So, I told you a few days ago that I was back in the game, and that was true. For about a day. The very next day I didn't write anything, yet again, and then the next day was Sunday, which is my day off. Sheesh, I am really not getting very far in this year's Nano am I? I am happy to announce that I did force my way through almost 4K though.
This year is just really weird for me. I am dealing with several new circumstances with this new book that I have never tried before, and I can't really say that I am a fan. I doubt I will be writing another book like this one, or at least not one this long. I really do think that this book is meant to be much shorter, considering the age of my audience, so it has really been difficult to stretch it out. Luckily since it shouldn't be this long I'll have no problem deleting a lot of the really bad stuff that I have written so far. Ick! Really, that is how I feel about a good amount of the words I have managed to get down.

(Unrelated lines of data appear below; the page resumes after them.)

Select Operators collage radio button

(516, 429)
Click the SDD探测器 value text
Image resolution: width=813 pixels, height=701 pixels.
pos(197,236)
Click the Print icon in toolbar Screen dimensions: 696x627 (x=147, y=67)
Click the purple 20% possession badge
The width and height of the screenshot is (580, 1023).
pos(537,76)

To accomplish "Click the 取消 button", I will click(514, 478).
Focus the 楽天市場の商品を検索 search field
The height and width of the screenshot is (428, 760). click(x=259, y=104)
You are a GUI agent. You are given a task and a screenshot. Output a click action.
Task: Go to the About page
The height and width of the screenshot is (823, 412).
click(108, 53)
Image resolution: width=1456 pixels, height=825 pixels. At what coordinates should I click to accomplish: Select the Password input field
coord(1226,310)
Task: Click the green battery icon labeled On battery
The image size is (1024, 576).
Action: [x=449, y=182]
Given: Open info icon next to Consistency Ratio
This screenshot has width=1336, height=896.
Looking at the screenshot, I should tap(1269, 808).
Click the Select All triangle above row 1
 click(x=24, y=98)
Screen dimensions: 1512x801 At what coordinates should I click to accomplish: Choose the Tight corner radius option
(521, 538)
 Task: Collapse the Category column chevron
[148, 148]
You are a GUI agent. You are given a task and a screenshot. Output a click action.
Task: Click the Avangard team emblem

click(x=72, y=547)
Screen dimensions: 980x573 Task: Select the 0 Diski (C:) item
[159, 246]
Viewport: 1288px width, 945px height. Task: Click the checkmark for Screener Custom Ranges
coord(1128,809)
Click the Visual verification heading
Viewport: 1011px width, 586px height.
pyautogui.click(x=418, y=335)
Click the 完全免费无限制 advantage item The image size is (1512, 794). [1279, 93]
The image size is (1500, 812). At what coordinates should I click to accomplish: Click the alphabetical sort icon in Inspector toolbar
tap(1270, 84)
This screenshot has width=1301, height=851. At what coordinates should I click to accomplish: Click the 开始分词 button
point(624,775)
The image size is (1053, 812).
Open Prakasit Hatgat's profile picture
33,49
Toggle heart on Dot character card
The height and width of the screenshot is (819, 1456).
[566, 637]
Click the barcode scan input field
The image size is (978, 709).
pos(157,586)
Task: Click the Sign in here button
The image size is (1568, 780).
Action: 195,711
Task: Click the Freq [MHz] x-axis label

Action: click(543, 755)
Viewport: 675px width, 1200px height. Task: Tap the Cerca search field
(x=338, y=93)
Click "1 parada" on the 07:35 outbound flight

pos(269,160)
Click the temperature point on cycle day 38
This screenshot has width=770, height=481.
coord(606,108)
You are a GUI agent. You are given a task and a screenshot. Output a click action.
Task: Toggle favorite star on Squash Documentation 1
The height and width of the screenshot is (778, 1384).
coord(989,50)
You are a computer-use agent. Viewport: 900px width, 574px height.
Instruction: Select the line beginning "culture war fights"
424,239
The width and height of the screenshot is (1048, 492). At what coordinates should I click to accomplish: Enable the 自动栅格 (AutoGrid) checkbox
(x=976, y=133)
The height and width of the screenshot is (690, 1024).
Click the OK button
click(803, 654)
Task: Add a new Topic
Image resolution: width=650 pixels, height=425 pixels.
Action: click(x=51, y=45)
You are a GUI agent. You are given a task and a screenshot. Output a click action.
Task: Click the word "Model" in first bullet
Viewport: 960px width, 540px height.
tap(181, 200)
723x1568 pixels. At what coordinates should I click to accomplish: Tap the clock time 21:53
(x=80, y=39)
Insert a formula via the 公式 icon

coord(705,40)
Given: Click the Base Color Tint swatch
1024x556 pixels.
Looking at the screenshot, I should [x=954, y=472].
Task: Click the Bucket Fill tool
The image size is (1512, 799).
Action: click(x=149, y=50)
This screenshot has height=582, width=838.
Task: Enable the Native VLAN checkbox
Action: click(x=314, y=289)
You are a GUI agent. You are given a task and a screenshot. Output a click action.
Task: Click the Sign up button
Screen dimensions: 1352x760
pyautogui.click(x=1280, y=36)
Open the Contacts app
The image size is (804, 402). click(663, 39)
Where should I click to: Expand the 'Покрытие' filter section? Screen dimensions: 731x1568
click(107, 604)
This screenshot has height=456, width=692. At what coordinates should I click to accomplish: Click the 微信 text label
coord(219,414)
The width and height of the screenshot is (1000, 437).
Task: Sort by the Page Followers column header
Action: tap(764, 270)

So, for the rest of November I will keep sticking it out. If there is one thing that I want, it is to never start a NaNoWriMo and not finish it. I don't think I could deal with the knowledge that I "failed." Now before you lecture me for saying that not reaching 50K is failing, I KNOW! I am a strong believer in the idea that getting even one word down towards Nano is a "win." For me personally though, I never want to say I didn't reach that 50K goal.
Ever since I started doing NaNoWriMo in 2009 I have had a fierce competition with my former roommate, the one who got me started in the first place. She beat me in 2009 by about an hour. We both finished on Thanksgiving, and I just so happened to spend a little more time with extended family than she did that year. Ever since then I have come out on top first. I fiercely hold to this competition! To add to that, my Mom decided to try her hand again this year. After all this time of telling her she could do it, she is really doing it this time, and I fully believe that she is going to finish in grand fashion. This however puts me in a funky situation, being a four time Nano veteran ('09, '10, '11, August '12). She started off with a daily goal of 2,500 words. I normally would do this much in a day or more, but like I said, this year has been crazy difficult for me. I have this mad desire to finish before, because . . . I JUST HAVE TO!!! You know? It's like a rule!
Yeah, I know I am kinda crazy. I think I am working towards letting go of all of that. After a while the 1,667 daily word count wasn't even a challenge for me (on a good day I can get anywhere from 1200-2000 in one twenty-minute sprint), so the competition has been fun. This year though . . . I have reached the point where I would really rather be working on my other WIP and editing my books that I know are close to publishable. And so, I will keep on writing, but I am not going to make a big deal about how much I write. I am not worried in the least that I won't win. Writers of NaNoWriMo come in all styles and speeds. A bunch of my friends have already crossed that 50K finish line, which is pretty insane. I crossed that line right about this time of the month last year, but I had a lot more going for me that time.
So, a summary of all my mumbling up there: I'm not gonna keep aiming for the daredevil finishing date like I usual do. I'm settling for a more casual NaNoWriMo, in which I will come out on top word-count-wise, but I will also take the time to work on publishing my other books.
Keep going people! No matter how you choose to do it, we are gonna make it!